There may be more forces in Armenia who would oppose opening the border with Turkey.
Giragosian explained that in addition to the oligarchs, there are nationalists, the Armenian diaspora, who press for the Turkish recognition of the Armenian genocide, and the Armenian military, which used the closed borders to exaggerate the defense spending by depicting Turkey as a threat.
Then why is the Armenian government ready to open the border when there are influential forces for the continuation of the status quo?
Giragosian said it's because public opinion is in favor of opening the border. Moreover, a Dashnak party (Armenian Revolutionary Federation or Dashnaktsutyun), currently a governing coalition member known for its nationalist stance, did not oppose the government's rapprochement with Turkey.

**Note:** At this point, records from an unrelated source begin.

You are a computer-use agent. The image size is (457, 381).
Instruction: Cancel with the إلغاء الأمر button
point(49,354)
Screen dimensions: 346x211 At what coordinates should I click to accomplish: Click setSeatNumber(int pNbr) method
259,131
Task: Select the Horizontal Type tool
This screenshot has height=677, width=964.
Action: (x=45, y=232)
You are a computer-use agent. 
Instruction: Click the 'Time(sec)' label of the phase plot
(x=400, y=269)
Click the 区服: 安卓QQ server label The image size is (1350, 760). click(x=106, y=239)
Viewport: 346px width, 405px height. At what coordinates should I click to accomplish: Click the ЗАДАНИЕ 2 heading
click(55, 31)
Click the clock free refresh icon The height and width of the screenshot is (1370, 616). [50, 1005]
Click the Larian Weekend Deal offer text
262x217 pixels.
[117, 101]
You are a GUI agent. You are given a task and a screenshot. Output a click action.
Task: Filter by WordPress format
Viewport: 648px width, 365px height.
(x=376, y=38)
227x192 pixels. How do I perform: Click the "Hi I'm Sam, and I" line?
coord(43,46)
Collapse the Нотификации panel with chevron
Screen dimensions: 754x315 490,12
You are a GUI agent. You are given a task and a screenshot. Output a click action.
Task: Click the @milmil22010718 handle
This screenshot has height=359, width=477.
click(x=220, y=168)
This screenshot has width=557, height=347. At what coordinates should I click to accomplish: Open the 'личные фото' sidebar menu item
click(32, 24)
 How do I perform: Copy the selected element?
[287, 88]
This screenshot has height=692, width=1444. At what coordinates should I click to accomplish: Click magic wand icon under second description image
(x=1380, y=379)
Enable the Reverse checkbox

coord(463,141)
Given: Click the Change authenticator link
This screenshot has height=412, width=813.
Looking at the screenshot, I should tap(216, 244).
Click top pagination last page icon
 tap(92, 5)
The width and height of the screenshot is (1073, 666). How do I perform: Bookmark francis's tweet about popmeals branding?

Manasserian is hopeful that Armenian President Serzh Sarksyan and Prime Minister Tigran Sarksyan can prepare the country for change because they are more flexible compared with former leaders.
"The most important thing is that Turkey and Armenia are talking to each other, have direct relations. Their talks are not mediated by others," he added.
Serzh Sarksyan will visit Turkey in October 2009 to watch a game between the national soccer teams of the two countries, reciprocating a similar visit by Turkish President Abdullah Gül in September.
Turkish-Armenian relations have gained momentum after a regional crisis erupted following a Georgian military offensive in its Russian-backed breakaway region of South Ossetia. Ankara came up with a proposal to prevent future disputes. The Turkish government promoted an initiative called the Caucasus Stability and Cooperation Platform, supported by visits to Moscow, Tbilisi and Baku. Armenia also backed the idea.
Observers agree that the Caucasus stability initiative made Turkey directly engage with Armenia. The two sides have been secretly negotiating for the past two years.